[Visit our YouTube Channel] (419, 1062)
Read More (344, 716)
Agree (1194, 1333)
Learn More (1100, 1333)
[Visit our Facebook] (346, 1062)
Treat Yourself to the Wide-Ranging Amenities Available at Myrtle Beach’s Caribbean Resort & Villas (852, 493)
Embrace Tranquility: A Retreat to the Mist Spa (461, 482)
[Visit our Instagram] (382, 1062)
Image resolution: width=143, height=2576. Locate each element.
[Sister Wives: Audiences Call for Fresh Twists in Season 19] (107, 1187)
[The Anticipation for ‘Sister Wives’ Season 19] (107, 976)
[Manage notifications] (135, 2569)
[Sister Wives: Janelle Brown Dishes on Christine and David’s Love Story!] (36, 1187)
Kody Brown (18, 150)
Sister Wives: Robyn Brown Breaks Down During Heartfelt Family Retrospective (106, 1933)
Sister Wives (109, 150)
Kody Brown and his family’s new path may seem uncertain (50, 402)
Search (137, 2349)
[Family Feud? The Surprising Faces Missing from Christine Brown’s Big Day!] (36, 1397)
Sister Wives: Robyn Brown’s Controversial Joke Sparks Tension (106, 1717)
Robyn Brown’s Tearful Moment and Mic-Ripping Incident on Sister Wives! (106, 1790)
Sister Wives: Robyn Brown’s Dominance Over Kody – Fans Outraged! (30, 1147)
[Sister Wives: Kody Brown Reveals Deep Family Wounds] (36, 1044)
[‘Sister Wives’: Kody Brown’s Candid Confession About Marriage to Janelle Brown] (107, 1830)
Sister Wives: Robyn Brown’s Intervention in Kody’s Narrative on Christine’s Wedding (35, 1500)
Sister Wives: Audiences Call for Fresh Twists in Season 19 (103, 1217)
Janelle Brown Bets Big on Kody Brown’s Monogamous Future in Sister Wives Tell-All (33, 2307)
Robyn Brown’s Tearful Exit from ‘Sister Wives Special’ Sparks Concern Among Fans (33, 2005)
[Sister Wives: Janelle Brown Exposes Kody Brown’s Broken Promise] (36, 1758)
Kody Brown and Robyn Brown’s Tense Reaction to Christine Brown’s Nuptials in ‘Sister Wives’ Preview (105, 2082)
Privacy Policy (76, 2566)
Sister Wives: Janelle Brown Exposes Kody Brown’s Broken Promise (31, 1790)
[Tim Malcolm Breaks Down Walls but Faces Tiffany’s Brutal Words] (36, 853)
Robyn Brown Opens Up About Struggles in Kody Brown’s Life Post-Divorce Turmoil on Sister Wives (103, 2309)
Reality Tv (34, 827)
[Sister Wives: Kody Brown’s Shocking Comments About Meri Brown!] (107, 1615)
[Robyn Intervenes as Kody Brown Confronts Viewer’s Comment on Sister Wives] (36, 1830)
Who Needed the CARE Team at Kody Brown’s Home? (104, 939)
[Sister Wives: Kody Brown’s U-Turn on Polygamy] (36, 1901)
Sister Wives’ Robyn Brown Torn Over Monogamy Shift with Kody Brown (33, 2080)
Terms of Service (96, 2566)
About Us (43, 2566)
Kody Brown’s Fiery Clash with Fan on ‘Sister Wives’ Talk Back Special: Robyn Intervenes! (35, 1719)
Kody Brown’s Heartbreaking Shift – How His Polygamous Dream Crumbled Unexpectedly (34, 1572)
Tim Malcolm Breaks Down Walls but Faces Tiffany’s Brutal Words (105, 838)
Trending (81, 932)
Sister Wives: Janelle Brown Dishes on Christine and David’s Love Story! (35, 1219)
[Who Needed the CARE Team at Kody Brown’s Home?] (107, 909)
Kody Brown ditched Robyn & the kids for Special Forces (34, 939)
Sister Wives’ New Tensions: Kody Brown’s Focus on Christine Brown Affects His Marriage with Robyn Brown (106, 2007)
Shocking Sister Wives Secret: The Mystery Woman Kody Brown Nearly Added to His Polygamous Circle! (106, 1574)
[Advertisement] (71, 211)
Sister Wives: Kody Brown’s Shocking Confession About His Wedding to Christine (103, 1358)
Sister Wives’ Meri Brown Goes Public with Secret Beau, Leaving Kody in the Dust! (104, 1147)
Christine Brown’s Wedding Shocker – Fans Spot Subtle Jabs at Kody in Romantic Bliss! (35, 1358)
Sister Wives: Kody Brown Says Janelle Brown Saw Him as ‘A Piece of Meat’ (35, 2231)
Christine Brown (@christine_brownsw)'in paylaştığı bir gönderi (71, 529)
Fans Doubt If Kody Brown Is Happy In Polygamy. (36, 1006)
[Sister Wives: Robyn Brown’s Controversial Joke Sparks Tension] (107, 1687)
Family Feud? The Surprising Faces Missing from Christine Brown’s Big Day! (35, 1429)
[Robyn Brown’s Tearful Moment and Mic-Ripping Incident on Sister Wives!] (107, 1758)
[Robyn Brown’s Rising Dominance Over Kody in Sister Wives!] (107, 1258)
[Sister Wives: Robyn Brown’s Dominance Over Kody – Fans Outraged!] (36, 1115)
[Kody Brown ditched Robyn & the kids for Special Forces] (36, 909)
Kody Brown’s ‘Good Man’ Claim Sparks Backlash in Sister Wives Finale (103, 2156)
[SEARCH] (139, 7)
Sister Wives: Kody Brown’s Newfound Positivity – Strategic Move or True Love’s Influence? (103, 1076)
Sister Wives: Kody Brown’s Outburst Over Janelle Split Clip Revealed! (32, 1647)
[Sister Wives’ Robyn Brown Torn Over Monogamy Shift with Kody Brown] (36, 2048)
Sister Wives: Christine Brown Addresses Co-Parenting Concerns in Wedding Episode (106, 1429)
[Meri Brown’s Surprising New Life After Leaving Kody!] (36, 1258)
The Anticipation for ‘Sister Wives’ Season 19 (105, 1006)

- [ASSIGNED TASK]: Output exactly one stretch of the listing: from the line containing "19 (103, 1217)" through the line containing "Reality Tv (34, 827)", both end lines included.

- [OUTPUT OF THE EXERCISE]:
Sister Wives: Audiences Call for Fresh Twists in Season 19 (103, 1217)
Janelle Brown Bets Big on Kody Brown’s Monogamous Future in Sister Wives Tell-All (33, 2307)
Robyn Brown’s Tearful Exit from ‘Sister Wives Special’ Sparks Concern Among Fans (33, 2005)
[Sister Wives: Janelle Brown Exposes Kody Brown’s Broken Promise] (36, 1758)
Kody Brown and Robyn Brown’s Tense Reaction to Christine Brown’s Nuptials in ‘Sister Wives’ Preview (105, 2082)
Privacy Policy (76, 2566)
Sister Wives: Janelle Brown Exposes Kody Brown’s Broken Promise (31, 1790)
[Tim Malcolm Breaks Down Walls but Faces Tiffany’s Brutal Words] (36, 853)
Robyn Brown Opens Up About Struggles in Kody Brown’s Life Post-Divorce Turmoil on Sister Wives (103, 2309)
Reality Tv (34, 827)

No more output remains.